From time to time I have a medical student tagging along behind me. I enjoy having students with me and making whatever contribution I can, not only their knowledge base, but also to their “life experience”. By that I mean I deliberately expose them to such situations as informing patients, such as young Troy and his mother, of dreadful diagnoses. I had a student with me that day – a mature age Emergency Department nursing sister who had decided to do medicine and was at the end of her third year. Despite her work experience she had never participated in such discussions previously. With permission of patient and mother she observed what took place. Afterwards we sat down and discussed how I went about it and the respective reactions of patient and mother. (The mother had given no indication of her anger with me.)

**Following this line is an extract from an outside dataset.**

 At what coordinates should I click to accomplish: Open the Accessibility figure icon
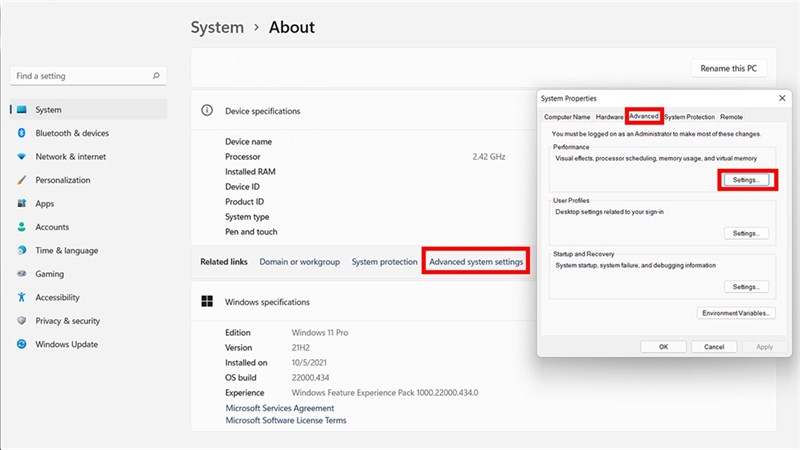(x=21, y=297)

A few days later she had the opportunity to participate in a similar discussion with another doctor. This time the patient was a man in his fifties who had come in blue in the face and very short of breath which he said had come on while mowing the lawn. In fact it had been building up for some time. His body’s compensatory mechanisms had become exhausted when mowing the lawn. I was not looking after him but, as he was an unusual but classic case, we doctors had a discussion about it and reviewed the x-rays together. These showed a large tumour in the apex of his right lung. It was undoubtedly lung cancer – he was a heavy smoker – and the tumour was compressing the veins that bring blood back from his head and right arm. His doctor invited the student to participate in the process of informing him and his wife of the dreadful diagnosis. After that he was sent off to a teaching hospital for urgent surgery to decompress the veins.

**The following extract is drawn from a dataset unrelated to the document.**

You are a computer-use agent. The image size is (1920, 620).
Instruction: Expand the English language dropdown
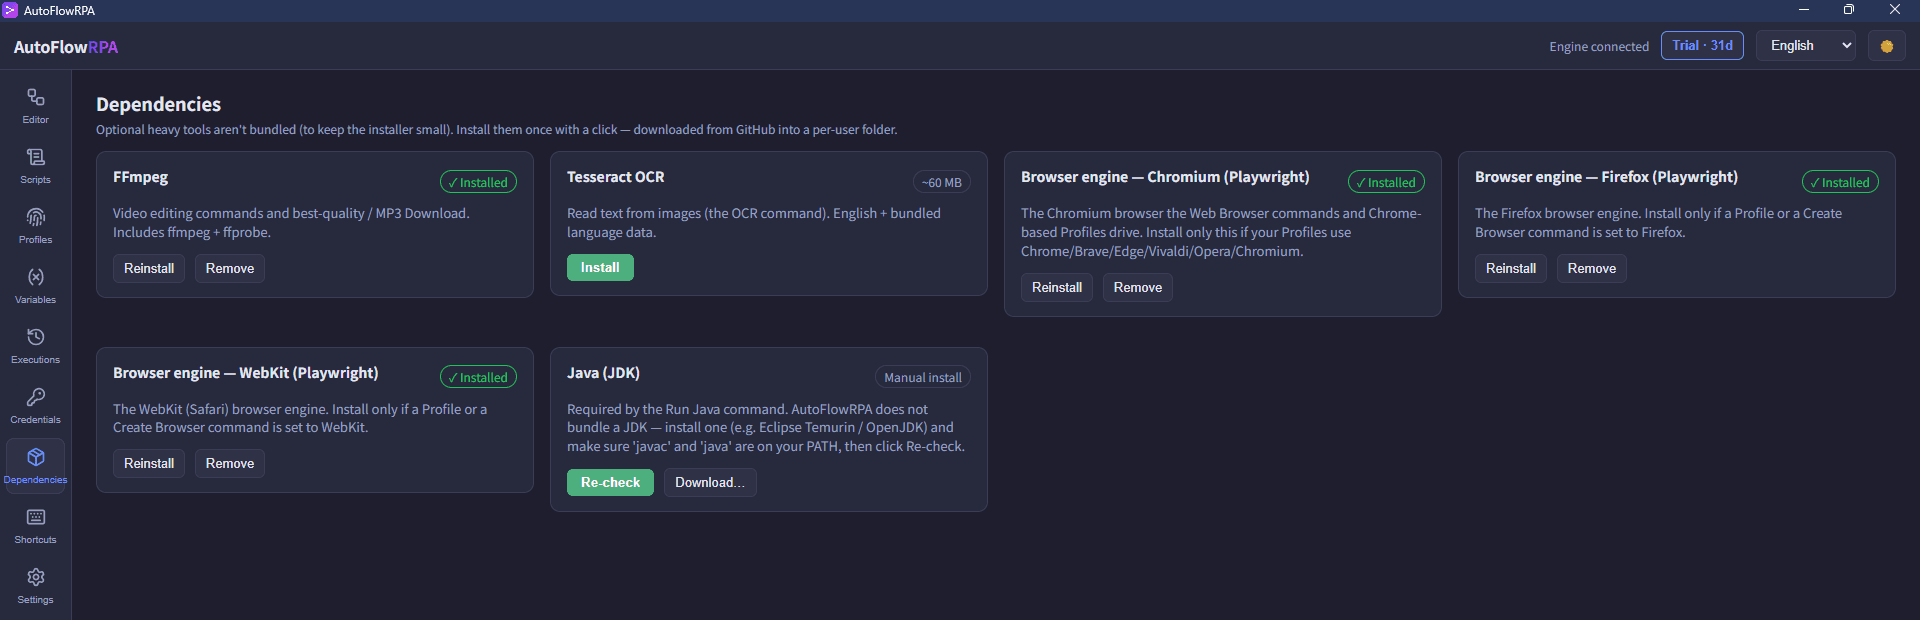pyautogui.click(x=1806, y=46)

I occasionally allow myself a wry smile when I feel I should show a student something mundane but which, to me, is interesting. But, when I look for them, I find they are engrossed in trying to interpret a CT scan of the brain or are observing treatment of a convulsing drug addict in one of the resuscitation rooms. Diseases such as scarlet fever, (I saw a case just recently), quinsy, scabies, embedded corneal foreign bodies, foreign bodies in the ears or noses of children, a basal cell carcinoma on the face of woman, hand-foot-and-mouth disease in a child –these are some of the afflictions that first present to the GP – or the ED. Most of these young doctors are going to finish up as metropolitan GPs and these are the conditions they will have to diagnose and treat. They will have a better chance of success if they have seen at least one case previously. In general practice the will not do much CT brain scan interpretation – it will be done for them by radiologists - and, unless they move into the country to practice, they will do precious little resuscitating.

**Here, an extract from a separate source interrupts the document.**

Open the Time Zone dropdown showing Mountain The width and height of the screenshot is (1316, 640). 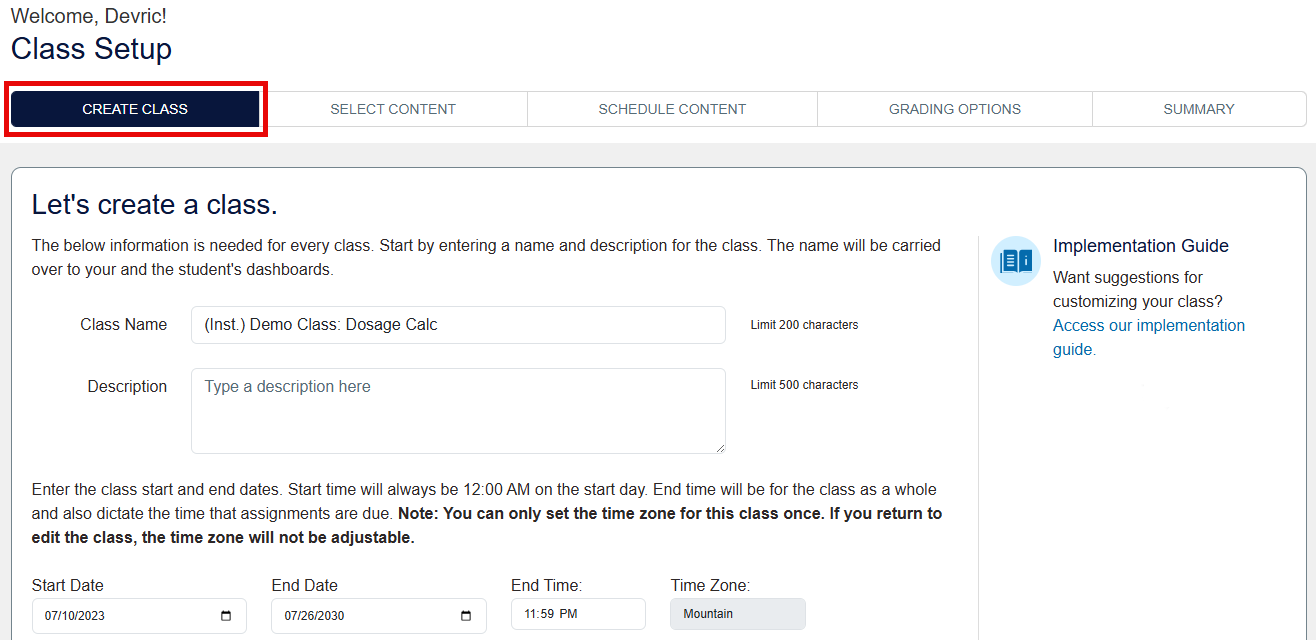737,614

Shingles is another case in point as it does not always present in its classical form but it does often present in cancer patients – a most undesirable complication to their disease. It is caused by the chicken pox virus which, after a child has that disease, may settle and reside for many years, in the dorsal nerve roots in the spinal column. At a time of its own choosing, usually when the patient is severely stressed emotionally, physically - or both – as in the case of cancer victims, the virus decides to multiply and migrate down the sensory nerves to the skin where it forms vesicles (blisters) and causes severe pain. It can be treated with anti-viral medication provided such treatment is commenced within 72 hours of the onset of symptoms. So, if the doctor does not recognise the affliction at first presentation the boat will be missed and the cancer patient will have yet another burden to carry.
A diagnosis of cancer does strike fear and dread into most patients. It is, indeed, a dreadful diagnosis. Roll on the day when the scientists will have found better cures than those we already have for most cancers – and cures for those we cannot cure now.